Likewise, the district heating system in Belgrade could be made more energy efficient without switching to a liberal market model and the individual metering that goes with it. Although limited control over the amount of heat used at home is one issue, it’s not the only one. The infrastructure also loses large amounts of energy through leaks in the distribution network, and it relies on expensive, imported gas or highly polluting heavy fuel oil and coal. Better maintenance of the pipe network and the use of waste heat from factories or power plants could improve the financial and energy efficiency of the district heating system and lower its carbon emissions – without the need for metering technology and individual bills.

This doesn’t mean that more collective provision is the only strategy for reducing energy demand. At the other end of the spectrum, we could envisage a large-scale deployment of off-the-grid systems for the provision of electricity, heat, and water. Such an approach extends the scope for individual consumption and largely eliminates the need for collective provision – the meter disappears altogether. People could install solar panels, wind turbines, batteries, rainwater harvesting systems, and biogas- or wood-powered heat production units. In such a scenario, ‘consumers’ would become responsible for producing their own energy or water. This means that whenever they increase the amount or the use of appliances, they would also have to make additional investments in their ‘infrastructure’, which would be a strong incentive to keep energy use in check.
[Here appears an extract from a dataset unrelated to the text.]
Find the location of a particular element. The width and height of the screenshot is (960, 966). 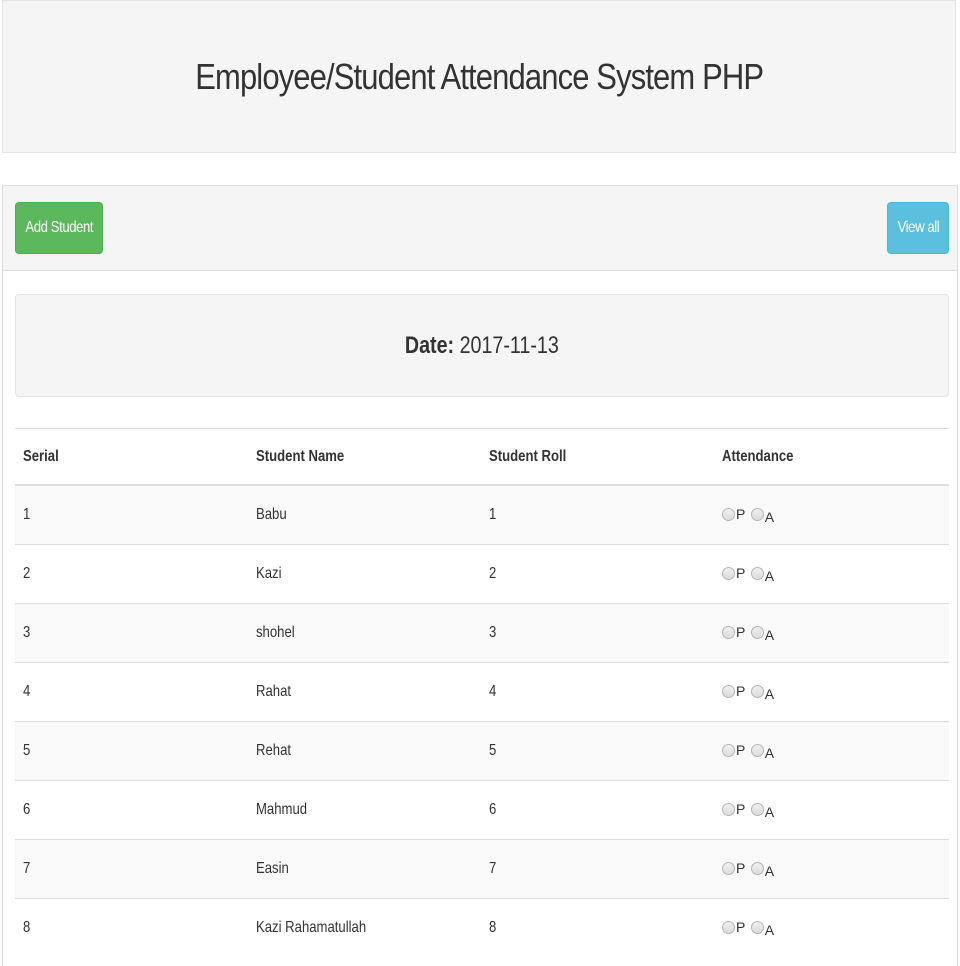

Between these extremes, other configurations are possible.

To conclude, in order to reduce energy demand, we must also focus on the institutional settings in which technologies are designed and deployed. Contemporary assumptions about the non-negotiability of energy demand, the need for networks that are ‘always on’ and the taken-for-granted goal of economic growth are woven into politics and investment strategies at every scale. Interfaces represent perhaps momentary but nonetheless significant sites of uncertainty and opportunity. The future is being made in innumerable moments and places, but perhaps most intensely at such humble points of interface and junction.

Kris De Decker

Infrastructures in practice: the evolution of demand in networked societies, Elizabeth Shove and Frank Trentmann, 2018: Routledge.

The article is based on the following chapters:

  • Contentious interfaces: exploring the junction between collective provision and individual private consumption. Cathérine Grandclément, Magali Pierre, Elizabeth Shove, Alain Nadaï.
  • District heating in Belgrade: the politics of provision. Charlotte Johnson.
  • The French electricity smart meter: re-using smart meters as economic household interfaces. Aude Danieli.